Kraemer-led MOB choral program provides customary holiday warmth

Sat Dec 20, 2025 at 1:03 pm

By Tim Sawyier

Nicholas Kraemer conducted Music of the Baroque’s Brass and Choral program Friday night at St. Michael’s Church. Photo: Jen More/MOB

Music of the Baroque has put in some Christmas overtime this month. Dame Jane Glover began December with an expansive, nearly complete Messiah before taking the MOB Chorus on the road to lead that work with the New York Philharmonic two weeks later.

This week MOB returned to their annual Holiday Brass and Choral Concerts, an evergreen tradition that dates back to 1979 and the earliest years of the group, which is currently celebrating its 55th anniversary season. Friday’s performance took place at its customary venue of Old St. Michael’s Church in Old Town, one of the original churches founding director Thomas Wikman selected to host the yuletide performances.

Typically, the MOB chorus director—currently Andrew Megill—has curated and conducted these evenings. This year longtime MOB principal guest conductor Nicholas Kraemer was at the helm for the first time, part of the Briton’s ongoing 80th birthday celebrations. 

In contrast to some years, Kraemer assembled a program grounded primarily in the 15th to 17th centuries, featuring luminous Christmas music of the Renaissance and high Baroque, though largely eschewing any overarching narrative or thematic framework beyond the Christmas story.

One small unifying element, however, was the hymn “Nun komm, der Heiden Heiland” (“Savior of nations, come”), which was heard in four different treatments. The chorus sang the 1524 plainchant with robust monophony, before segueing into Praetorious’ more intricate polyphony, which Kraemer led with graceful equipoise.

Soprano Susan Nelson and alto Margaret Fox produced a seamless blend in Bach’s setting from Cantata 36, though they overpowered the thin continuo of cello and box organ. Scheidt’s version began in an austere vein before blossoming into more lush textures, completing an engaging picture of what three luminaries made of the same material.

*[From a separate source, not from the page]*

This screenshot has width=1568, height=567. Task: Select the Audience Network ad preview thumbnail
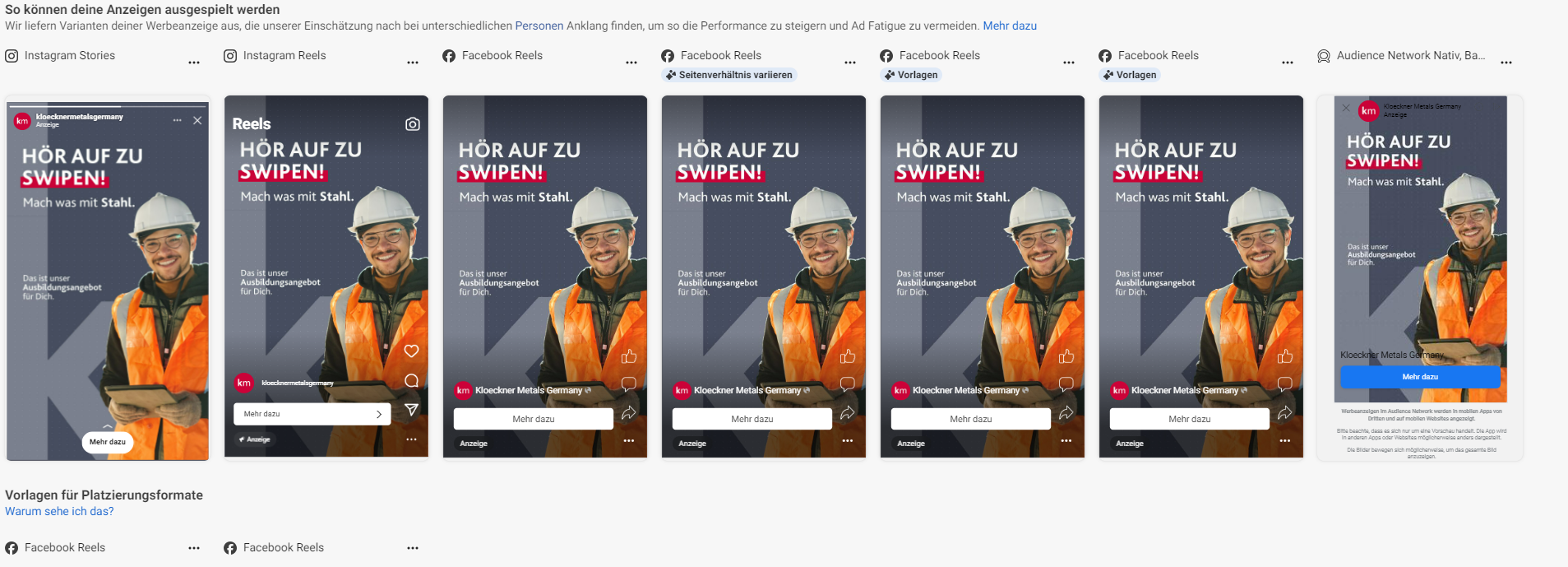click(x=1420, y=278)
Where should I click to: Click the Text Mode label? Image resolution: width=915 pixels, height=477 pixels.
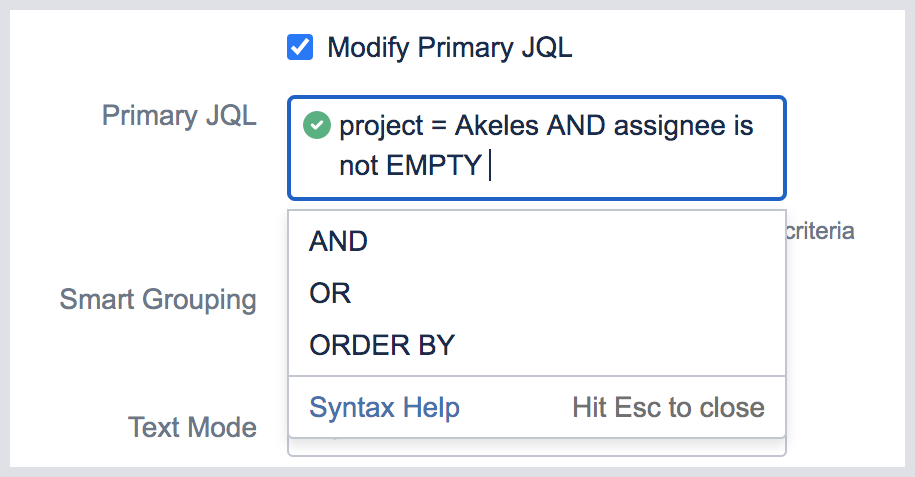[192, 428]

The chorus processed into the sanctuary singing the swaying strains of the traditional “In dulci jubilo,” which was also heard in a version by Robert Lucas Pearsall, whose 1856 death made him the night’s most contemporary composer. Pearsall’s evocative arrangement is in a 19th-century harmonic idiom, and featured a supplely blended quartet of soprano Rachel Sparrow, alto Fox, tenor Samuel Rosner, and bass Ian Morris. These four provided many eloquent highlights throughout the night, particularly in the anonymous English “Coventry Carol” from c. 1591, where they sang by a shrine halfway back in the church.

Further selections of Bach, des Prez, Palestrina, Praetorius, and Monteverdi kept the evening in a solidly liturgical context. Kraemer drew the usual accomplished vocalism from the MOB chorus, some harshness in the top sopranos notwithstanding, though by the end of the evening the largely unvaried repertoire was starting to feel repetitive.

Still, Gabrieli’s “Omnes gentes plaudite,” scored for antiphonal choruses and brass in the spirit of Venice’s Saint Mark Basilica, provided a rousing punctuation mark to the night’s second set, with declamatory chorus lines bouncing off the gleaming brass consort, and soprano Nelson fulsomely soaring in her solo moments.

With the exception of a lapse-laden opening fanfare for two trumpets, the brass ensemble of four trumpets and four trombones played with a burnished collective timbre in the evening’s many Renaissance selections. MOB stalwart Barbara Butler led the octet, and while her playing has been a highlight of MOB concerts for decades, she was a fitful source of insecurity for her colleagues Friday night.

Stephen Alltop kept the generous program knit together with his inventive organ interpolations, and isolated numbers like “Tappster dryngker” (a 15th-century drinking song) and Megill’s tintinnabulatory arrangement of “Ding Dong! merrily on high” provided welcome moments of contrast.

The evening concluded in traditional fashion, with the Solemn Tone “Te Deum laudamus,” and Praetorius’ “Es ist ein Ros’ entsprungen,” ending on a note of inward Christmas warmth before sending the audience into the gelid night.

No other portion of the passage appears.